Source data
========
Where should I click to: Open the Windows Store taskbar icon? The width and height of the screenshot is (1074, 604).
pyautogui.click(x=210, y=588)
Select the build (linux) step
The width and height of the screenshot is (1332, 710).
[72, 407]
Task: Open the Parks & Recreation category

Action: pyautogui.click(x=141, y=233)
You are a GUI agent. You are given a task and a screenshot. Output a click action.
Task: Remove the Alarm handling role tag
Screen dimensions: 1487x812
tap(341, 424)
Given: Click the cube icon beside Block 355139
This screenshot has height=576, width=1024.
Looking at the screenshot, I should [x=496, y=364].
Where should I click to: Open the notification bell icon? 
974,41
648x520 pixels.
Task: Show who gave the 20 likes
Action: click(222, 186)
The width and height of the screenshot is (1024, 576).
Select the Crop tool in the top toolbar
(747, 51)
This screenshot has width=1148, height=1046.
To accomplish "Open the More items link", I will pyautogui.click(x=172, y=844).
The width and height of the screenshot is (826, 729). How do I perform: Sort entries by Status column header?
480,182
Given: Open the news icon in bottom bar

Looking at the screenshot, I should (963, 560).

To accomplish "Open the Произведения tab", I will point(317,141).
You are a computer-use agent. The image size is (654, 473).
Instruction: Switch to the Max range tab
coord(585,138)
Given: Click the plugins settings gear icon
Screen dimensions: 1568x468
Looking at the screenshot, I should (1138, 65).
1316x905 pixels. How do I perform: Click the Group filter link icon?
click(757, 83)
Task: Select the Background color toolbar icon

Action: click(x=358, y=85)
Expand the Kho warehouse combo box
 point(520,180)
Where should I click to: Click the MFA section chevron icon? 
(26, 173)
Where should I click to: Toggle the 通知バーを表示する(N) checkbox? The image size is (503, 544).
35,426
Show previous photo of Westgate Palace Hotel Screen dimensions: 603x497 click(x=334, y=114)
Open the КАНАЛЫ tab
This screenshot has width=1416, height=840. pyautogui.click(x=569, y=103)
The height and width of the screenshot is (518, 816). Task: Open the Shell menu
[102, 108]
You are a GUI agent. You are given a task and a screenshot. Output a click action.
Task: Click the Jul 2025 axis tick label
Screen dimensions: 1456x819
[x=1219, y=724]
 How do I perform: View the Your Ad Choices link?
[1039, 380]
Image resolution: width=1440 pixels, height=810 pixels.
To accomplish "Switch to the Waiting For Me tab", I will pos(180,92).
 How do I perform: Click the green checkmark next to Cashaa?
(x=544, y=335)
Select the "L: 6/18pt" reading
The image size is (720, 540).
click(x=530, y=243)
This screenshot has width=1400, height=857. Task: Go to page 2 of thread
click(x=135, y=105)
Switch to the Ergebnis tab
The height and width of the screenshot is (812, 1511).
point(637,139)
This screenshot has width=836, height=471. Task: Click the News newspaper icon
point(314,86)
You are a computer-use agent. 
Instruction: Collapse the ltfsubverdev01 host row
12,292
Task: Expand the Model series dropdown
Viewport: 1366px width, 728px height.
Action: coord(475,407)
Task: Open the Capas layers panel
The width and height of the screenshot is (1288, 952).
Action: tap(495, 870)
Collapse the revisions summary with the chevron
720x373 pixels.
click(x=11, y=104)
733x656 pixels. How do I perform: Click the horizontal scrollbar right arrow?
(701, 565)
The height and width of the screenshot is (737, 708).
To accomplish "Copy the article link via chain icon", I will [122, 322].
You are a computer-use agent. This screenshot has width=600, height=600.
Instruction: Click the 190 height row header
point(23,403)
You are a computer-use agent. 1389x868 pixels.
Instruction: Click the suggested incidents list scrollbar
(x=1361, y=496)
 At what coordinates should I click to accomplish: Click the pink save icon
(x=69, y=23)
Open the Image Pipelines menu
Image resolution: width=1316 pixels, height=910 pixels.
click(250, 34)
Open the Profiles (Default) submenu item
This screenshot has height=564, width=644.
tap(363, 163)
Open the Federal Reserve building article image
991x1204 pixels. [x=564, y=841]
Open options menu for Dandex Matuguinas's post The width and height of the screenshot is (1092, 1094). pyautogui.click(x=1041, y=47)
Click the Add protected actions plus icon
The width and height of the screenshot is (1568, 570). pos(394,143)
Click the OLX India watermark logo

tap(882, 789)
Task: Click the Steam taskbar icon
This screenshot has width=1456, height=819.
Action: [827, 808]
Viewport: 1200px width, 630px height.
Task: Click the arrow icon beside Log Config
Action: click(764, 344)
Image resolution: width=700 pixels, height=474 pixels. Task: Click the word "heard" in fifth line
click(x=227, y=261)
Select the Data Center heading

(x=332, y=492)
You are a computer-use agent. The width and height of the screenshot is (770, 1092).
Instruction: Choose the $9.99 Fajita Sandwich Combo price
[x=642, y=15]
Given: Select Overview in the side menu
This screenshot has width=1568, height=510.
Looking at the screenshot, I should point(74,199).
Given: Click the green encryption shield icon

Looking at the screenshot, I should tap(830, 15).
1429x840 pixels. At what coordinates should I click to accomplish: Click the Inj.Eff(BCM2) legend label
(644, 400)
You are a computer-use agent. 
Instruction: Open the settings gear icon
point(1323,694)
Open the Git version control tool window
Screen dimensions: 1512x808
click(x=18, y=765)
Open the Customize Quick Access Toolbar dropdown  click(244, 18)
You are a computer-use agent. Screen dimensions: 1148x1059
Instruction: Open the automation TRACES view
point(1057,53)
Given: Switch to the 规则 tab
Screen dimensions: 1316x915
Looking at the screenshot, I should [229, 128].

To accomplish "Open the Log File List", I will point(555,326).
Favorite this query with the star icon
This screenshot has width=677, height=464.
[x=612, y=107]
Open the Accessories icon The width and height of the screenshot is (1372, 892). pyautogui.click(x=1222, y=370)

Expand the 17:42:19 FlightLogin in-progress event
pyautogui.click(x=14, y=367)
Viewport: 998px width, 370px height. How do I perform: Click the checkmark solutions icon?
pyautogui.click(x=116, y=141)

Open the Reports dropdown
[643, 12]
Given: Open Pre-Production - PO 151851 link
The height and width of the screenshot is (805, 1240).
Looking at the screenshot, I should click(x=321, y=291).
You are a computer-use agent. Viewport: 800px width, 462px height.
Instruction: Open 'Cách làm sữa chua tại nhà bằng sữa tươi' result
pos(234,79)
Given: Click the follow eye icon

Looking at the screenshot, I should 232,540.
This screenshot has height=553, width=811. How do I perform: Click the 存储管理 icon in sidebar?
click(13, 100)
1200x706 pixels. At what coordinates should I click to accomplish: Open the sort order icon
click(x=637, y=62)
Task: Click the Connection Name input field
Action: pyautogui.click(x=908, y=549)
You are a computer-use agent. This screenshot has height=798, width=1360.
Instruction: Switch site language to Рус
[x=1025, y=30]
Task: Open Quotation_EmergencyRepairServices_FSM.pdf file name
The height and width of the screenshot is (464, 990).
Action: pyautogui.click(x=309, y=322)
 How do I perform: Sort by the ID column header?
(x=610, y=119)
========
Problem to work on: Please turn the lines of the items above into a numbered list, leaving out the blank lines.

Answer for the task:
1. Where should I click to: Open the Windows Store taskbar icon? The width and height of the screenshot is (1074, 604).
2. pyautogui.click(x=210, y=588)
3. Select the build (linux) step
4. The width and height of the screenshot is (1332, 710).
5. [72, 407]
6. Task: Open the Parks & Recreation category
7. Action: pyautogui.click(x=141, y=233)
8. You are a GUI agent. You are given a task and a screenshot. Output a click action.
9. Task: Remove the Alarm handling role tag
10. Screen dimensions: 1487x812
11. tap(341, 424)
12. Given: Click the cube icon beside Block 355139
13. This screenshot has height=576, width=1024.
14. Looking at the screenshot, I should [x=496, y=364].
15. Where should I click to: Open the notification bell icon? 
16. 974,41
17. 648x520 pixels.
18. Task: Show who gave the 20 likes
19. Action: click(222, 186)
20. The width and height of the screenshot is (1024, 576).
21. Select the Crop tool in the top toolbar
22. (747, 51)
23. This screenshot has width=1148, height=1046.
24. To accomplish "Open the More items link", I will pyautogui.click(x=172, y=844).
25. The width and height of the screenshot is (826, 729). How do I perform: Sort entries by Status column header?
26. 480,182
27. Given: Open the news icon in bottom bar
28. Looking at the screenshot, I should (963, 560).
29. To accomplish "Open the Произведения tab", I will point(317,141).
30. You are a computer-use agent. The image size is (654, 473).
31. Instruction: Switch to the Max range tab
32. coord(585,138)
33. Given: Click the plugins settings gear icon
34. Screen dimensions: 1568x468
35. Looking at the screenshot, I should (1138, 65).
36. 1316x905 pixels. How do I perform: Click the Group filter link icon?
37. click(757, 83)
38. Task: Select the Background color toolbar icon
39. Action: click(x=358, y=85)
40. Expand the Kho warehouse combo box
41.  point(520,180)
42. Where should I click to: Click the MFA section chevron icon? 
43. (26, 173)
44. Where should I click to: Toggle the 通知バーを表示する(N) checkbox? The image size is (503, 544).
45. 35,426
46. Show previous photo of Westgate Palace Hotel Screen dimensions: 603x497 click(x=334, y=114)
47. Open the КАНАЛЫ tab
48. This screenshot has width=1416, height=840. pyautogui.click(x=569, y=103)
49. The height and width of the screenshot is (518, 816). Task: Open the Shell menu
50. [102, 108]
51. You are a GUI agent. You are given a task and a screenshot. Output a click action.
52. Task: Click the Jul 2025 axis tick label
53. Screen dimensions: 1456x819
54. [x=1219, y=724]
55.  How do I perform: View the Your Ad Choices link?
56. [1039, 380]
57. Image resolution: width=1440 pixels, height=810 pixels.
58. To accomplish "Switch to the Waiting For Me tab", I will pos(180,92).
59.  How do I perform: Click the green checkmark next to Cashaa?
60. (x=544, y=335)
61. Select the "L: 6/18pt" reading
62. The image size is (720, 540).
63. click(x=530, y=243)
64. This screenshot has width=1400, height=857. Task: Go to page 2 of thread
65. click(x=135, y=105)
66. Switch to the Ergebnis tab
67. The height and width of the screenshot is (812, 1511).
68. point(637,139)
69. This screenshot has width=836, height=471. Task: Click the News newspaper icon
70. point(314,86)
71. You are a computer-use agent. 
72. Instruction: Collapse the ltfsubverdev01 host row
73. 12,292
74. Task: Expand the Model series dropdown
75. Viewport: 1366px width, 728px height.
76. Action: coord(475,407)
77. Task: Open the Capas layers panel
78. The width and height of the screenshot is (1288, 952).
79. Action: tap(495, 870)
80. Collapse the revisions summary with the chevron
81. 720x373 pixels.
82. click(x=11, y=104)
83. 733x656 pixels. How do I perform: Click the horizontal scrollbar right arrow?
84. (701, 565)
85. The height and width of the screenshot is (737, 708).
86. To accomplish "Copy the article link via chain icon", I will [122, 322].
87. You are a computer-use agent. This screenshot has width=600, height=600.
88. Instruction: Click the 190 height row header
89. point(23,403)
90. You are a computer-use agent. 1389x868 pixels.
91. Instruction: Click the suggested incidents list scrollbar
92. (x=1361, y=496)
93.  At what coordinates should I click to accomplish: Click the pink save icon
94. (x=69, y=23)
95. Open the Image Pipelines menu
96. Image resolution: width=1316 pixels, height=910 pixels.
97. click(250, 34)
98. Open the Profiles (Default) submenu item
99. This screenshot has height=564, width=644.
100. tap(363, 163)
101. Open the Federal Reserve building article image
102. 991x1204 pixels. [x=564, y=841]
103. Open options menu for Dandex Matuguinas's post The width and height of the screenshot is (1092, 1094). pyautogui.click(x=1041, y=47)
104. Click the Add protected actions plus icon
105. The width and height of the screenshot is (1568, 570). pos(394,143)
106. Click the OLX India watermark logo
107. tap(882, 789)
108. Task: Click the Steam taskbar icon
109. This screenshot has width=1456, height=819.
110. Action: [827, 808]
111. Viewport: 1200px width, 630px height.
112. Task: Click the arrow icon beside Log Config
113. Action: click(764, 344)
114. Image resolution: width=700 pixels, height=474 pixels. Task: Click the word "heard" in fifth line
115. click(x=227, y=261)
116. Select the Data Center heading
117. (x=332, y=492)
118. You are a computer-use agent. The width and height of the screenshot is (770, 1092).
119. Instruction: Choose the $9.99 Fajita Sandwich Combo price
120. [x=642, y=15]
121. Given: Select Overview in the side menu
122. This screenshot has width=1568, height=510.
123. Looking at the screenshot, I should point(74,199).
124. Given: Click the green encryption shield icon
125. Looking at the screenshot, I should tap(830, 15).
126. 1429x840 pixels. At what coordinates should I click to accomplish: Click the Inj.Eff(BCM2) legend label
127. (644, 400)
128. You are a computer-use agent. 
129. Instruction: Open the settings gear icon
130. point(1323,694)
131. Open the Git version control tool window
132. Screen dimensions: 1512x808
133. click(x=18, y=765)
134. Open the Customize Quick Access Toolbar dropdown  click(244, 18)
135. You are a computer-use agent. Screen dimensions: 1148x1059
136. Instruction: Open the automation TRACES view
137. point(1057,53)
138. Given: Switch to the 规则 tab
139. Screen dimensions: 1316x915
140. Looking at the screenshot, I should [229, 128].
141. To accomplish "Open the Log File List", I will point(555,326).
142. Favorite this query with the star icon
143. This screenshot has width=677, height=464.
144. [x=612, y=107]
145. Open the Accessories icon The width and height of the screenshot is (1372, 892). pyautogui.click(x=1222, y=370)
146. Expand the 17:42:19 FlightLogin in-progress event
147. pyautogui.click(x=14, y=367)
148. Viewport: 998px width, 370px height. How do I perform: Click the checkmark solutions icon?
149. pyautogui.click(x=116, y=141)
150. Open the Reports dropdown
151. [643, 12]
152. Given: Open Pre-Production - PO 151851 link
153. The height and width of the screenshot is (805, 1240).
154. Looking at the screenshot, I should click(x=321, y=291).
155. You are a computer-use agent. Viewport: 800px width, 462px height.
156. Instruction: Open 'Cách làm sữa chua tại nhà bằng sữa tươi' result
157. pos(234,79)
158. Given: Click the follow eye icon
159. Looking at the screenshot, I should 232,540.
160. This screenshot has height=553, width=811. How do I perform: Click the 存储管理 icon in sidebar?
161. click(13, 100)
162. 1200x706 pixels. At what coordinates should I click to accomplish: Open the sort order icon
163. click(x=637, y=62)
164. Task: Click the Connection Name input field
165. Action: pyautogui.click(x=908, y=549)
166. You are a computer-use agent. This screenshot has height=798, width=1360.
167. Instruction: Switch site language to Рус
168. [x=1025, y=30]
169. Task: Open Quotation_EmergencyRepairServices_FSM.pdf file name
170. The height and width of the screenshot is (464, 990).
171. Action: pyautogui.click(x=309, y=322)
172.  How do I perform: Sort by the ID column header?
173. (x=610, y=119)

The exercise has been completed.